● **ASSIGNMENT**: From the listing below, pick out each line with the word "filter".

● **SOURCE DATA**:
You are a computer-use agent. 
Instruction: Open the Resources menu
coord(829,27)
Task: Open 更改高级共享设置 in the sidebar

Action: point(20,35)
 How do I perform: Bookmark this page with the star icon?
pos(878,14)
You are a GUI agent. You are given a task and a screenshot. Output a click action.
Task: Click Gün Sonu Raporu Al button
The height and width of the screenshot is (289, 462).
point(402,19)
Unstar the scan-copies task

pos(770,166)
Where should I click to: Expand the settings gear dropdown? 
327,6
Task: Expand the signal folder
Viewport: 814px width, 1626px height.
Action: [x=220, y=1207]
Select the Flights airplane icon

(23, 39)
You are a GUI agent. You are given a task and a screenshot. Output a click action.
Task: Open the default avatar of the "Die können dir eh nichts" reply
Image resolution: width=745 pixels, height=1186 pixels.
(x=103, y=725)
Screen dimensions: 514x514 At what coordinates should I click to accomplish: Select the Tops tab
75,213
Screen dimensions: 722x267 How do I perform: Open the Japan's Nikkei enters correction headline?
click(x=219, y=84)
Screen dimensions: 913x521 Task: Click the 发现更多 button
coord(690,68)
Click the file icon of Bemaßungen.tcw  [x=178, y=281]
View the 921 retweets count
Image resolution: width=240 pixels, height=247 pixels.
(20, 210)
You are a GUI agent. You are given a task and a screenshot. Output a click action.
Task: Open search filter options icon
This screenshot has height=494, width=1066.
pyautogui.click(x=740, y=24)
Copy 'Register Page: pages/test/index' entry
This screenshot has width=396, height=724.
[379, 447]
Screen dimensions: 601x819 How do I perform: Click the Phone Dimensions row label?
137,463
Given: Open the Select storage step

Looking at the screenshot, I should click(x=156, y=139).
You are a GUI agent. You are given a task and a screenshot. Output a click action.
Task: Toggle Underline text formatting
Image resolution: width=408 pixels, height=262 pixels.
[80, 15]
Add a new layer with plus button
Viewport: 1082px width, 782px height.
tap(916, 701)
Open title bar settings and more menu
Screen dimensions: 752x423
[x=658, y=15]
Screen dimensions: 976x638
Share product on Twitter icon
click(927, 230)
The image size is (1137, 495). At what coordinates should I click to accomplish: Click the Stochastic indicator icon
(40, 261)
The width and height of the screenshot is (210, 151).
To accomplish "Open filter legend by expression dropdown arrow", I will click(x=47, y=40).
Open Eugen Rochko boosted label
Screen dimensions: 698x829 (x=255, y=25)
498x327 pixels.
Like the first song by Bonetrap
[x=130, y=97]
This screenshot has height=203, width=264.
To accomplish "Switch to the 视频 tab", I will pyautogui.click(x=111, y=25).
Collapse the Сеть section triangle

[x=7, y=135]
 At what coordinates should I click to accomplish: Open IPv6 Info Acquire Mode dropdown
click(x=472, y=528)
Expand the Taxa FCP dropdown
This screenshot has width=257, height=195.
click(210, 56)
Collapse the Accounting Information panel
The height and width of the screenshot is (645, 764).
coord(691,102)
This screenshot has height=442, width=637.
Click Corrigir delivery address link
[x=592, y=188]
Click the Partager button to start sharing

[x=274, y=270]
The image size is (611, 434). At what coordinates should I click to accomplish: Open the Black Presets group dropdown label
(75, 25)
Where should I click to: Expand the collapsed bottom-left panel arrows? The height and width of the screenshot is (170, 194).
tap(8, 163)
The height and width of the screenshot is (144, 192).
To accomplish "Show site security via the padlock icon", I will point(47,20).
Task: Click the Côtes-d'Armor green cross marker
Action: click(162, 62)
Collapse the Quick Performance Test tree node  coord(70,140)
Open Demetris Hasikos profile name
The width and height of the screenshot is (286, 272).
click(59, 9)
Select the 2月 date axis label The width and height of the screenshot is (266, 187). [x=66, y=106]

● **OUTPUT FOR THIS EXERCISE**:
Task: Open search filter options icon
To accomplish "Open filter legend by expression dropdown arrow", I will click(x=47, y=40).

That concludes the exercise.